→ Records for this exercise:

*** Block opens ***

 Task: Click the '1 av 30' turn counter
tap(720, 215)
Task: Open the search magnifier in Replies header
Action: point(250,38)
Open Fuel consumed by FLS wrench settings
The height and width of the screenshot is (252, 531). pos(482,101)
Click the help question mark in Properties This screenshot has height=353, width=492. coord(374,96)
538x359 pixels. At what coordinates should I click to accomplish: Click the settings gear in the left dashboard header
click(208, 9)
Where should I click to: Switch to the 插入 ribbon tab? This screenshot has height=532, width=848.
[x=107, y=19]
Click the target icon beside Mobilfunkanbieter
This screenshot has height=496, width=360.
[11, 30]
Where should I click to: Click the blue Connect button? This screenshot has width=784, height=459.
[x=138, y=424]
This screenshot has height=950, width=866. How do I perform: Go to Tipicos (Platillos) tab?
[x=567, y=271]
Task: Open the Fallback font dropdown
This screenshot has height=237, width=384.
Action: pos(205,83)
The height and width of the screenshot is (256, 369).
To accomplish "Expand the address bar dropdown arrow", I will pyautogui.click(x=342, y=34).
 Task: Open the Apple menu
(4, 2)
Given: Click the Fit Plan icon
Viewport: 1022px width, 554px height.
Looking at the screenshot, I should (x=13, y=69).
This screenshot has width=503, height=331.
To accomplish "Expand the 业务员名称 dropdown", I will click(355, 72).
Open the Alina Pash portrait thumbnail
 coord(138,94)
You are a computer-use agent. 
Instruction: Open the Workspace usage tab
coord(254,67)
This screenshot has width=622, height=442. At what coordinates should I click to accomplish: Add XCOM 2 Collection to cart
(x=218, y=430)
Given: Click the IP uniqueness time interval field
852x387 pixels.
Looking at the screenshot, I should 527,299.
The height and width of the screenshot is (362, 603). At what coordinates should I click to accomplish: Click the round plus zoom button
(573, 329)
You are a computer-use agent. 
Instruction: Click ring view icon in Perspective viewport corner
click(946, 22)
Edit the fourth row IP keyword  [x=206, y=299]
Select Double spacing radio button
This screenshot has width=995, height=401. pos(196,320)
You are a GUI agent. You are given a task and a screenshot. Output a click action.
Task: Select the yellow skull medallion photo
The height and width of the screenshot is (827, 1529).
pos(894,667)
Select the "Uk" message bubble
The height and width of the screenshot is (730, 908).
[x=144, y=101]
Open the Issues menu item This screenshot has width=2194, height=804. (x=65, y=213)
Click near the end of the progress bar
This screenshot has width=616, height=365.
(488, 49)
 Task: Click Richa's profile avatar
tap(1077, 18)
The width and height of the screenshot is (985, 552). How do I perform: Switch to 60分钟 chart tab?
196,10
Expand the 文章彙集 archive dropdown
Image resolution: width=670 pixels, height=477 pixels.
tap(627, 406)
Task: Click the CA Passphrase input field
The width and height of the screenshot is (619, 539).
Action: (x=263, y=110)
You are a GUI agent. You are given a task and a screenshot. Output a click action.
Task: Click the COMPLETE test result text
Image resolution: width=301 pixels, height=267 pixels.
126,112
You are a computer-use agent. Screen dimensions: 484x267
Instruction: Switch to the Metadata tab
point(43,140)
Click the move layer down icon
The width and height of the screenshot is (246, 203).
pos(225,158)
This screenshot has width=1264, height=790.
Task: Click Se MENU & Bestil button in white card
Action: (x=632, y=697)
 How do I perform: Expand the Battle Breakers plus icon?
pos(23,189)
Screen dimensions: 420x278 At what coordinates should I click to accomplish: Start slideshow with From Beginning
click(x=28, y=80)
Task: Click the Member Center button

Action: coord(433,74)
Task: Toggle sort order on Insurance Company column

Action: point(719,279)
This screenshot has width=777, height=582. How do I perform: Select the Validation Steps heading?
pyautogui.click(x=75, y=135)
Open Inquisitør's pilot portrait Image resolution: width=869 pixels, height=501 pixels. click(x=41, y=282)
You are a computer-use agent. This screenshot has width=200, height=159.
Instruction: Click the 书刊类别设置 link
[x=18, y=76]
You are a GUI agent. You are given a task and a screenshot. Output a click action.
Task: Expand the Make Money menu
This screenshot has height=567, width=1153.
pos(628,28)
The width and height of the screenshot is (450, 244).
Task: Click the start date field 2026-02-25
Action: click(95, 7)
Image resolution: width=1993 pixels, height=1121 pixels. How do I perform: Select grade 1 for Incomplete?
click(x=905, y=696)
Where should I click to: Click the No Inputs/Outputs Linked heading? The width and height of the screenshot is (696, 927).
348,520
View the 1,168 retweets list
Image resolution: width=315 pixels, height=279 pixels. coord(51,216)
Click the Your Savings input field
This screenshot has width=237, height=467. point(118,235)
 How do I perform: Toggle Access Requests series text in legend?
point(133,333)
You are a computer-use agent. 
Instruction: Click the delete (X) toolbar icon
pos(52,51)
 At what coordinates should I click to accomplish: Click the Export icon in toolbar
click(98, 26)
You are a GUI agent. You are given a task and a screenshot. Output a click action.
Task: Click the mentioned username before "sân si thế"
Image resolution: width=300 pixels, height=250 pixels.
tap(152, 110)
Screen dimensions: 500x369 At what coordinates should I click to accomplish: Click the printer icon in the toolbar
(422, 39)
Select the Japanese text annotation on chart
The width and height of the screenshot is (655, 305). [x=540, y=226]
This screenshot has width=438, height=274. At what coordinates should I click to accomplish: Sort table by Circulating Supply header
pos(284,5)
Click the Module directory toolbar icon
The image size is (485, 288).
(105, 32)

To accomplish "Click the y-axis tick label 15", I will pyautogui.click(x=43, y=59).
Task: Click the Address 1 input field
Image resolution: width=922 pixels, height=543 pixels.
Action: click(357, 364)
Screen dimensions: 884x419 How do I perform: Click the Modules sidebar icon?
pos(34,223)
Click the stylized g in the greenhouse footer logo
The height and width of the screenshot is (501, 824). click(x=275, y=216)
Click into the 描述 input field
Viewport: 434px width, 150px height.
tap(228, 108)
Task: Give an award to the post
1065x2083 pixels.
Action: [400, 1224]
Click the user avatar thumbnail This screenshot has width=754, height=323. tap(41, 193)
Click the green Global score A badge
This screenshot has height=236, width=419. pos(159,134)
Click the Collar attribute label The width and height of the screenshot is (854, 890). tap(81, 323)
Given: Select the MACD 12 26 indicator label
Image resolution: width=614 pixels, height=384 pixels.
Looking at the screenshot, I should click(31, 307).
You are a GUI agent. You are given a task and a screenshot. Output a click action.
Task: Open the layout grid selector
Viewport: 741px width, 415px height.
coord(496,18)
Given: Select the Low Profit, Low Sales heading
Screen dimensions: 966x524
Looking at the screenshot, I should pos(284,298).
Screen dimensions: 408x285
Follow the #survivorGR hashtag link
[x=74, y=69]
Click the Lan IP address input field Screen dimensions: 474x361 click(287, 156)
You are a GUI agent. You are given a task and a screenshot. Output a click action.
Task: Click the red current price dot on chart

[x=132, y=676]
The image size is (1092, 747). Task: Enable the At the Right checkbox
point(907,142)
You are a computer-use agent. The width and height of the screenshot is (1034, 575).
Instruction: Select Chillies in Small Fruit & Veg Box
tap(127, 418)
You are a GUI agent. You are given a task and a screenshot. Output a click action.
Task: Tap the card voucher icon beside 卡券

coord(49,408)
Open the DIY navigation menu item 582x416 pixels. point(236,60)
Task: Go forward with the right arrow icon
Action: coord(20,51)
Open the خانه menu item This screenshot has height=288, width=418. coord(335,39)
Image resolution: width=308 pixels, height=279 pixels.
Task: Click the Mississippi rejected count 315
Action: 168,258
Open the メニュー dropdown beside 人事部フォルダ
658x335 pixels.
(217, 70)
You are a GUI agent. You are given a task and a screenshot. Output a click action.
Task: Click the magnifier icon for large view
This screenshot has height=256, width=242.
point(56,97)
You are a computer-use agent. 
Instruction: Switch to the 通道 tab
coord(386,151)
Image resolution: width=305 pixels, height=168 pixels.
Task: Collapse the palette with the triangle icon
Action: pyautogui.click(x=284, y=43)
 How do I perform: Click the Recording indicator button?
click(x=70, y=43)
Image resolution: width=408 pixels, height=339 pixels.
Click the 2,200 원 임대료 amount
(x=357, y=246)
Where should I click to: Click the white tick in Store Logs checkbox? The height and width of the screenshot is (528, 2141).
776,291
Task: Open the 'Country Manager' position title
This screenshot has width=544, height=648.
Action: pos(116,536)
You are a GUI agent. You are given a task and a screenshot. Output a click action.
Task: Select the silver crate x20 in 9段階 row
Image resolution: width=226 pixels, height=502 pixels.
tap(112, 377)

*** Block closes ***

The reply should hold only the lines from the beginning of the listing to the line with "The height and width of the screenshot is (256, 369).", both ends included, unchanged.

 Task: Click the '1 av 30' turn counter
tap(720, 215)
Task: Open the search magnifier in Replies header
Action: point(250,38)
Open Fuel consumed by FLS wrench settings
The height and width of the screenshot is (252, 531). pos(482,101)
Click the help question mark in Properties This screenshot has height=353, width=492. coord(374,96)
538x359 pixels. At what coordinates should I click to accomplish: Click the settings gear in the left dashboard header
click(208, 9)
Where should I click to: Switch to the 插入 ribbon tab? This screenshot has height=532, width=848.
[x=107, y=19]
Click the target icon beside Mobilfunkanbieter
This screenshot has height=496, width=360.
[11, 30]
Where should I click to: Click the blue Connect button? This screenshot has width=784, height=459.
[x=138, y=424]
This screenshot has height=950, width=866. How do I perform: Go to Tipicos (Platillos) tab?
[x=567, y=271]
Task: Open the Fallback font dropdown
This screenshot has height=237, width=384.
Action: pos(205,83)
The height and width of the screenshot is (256, 369).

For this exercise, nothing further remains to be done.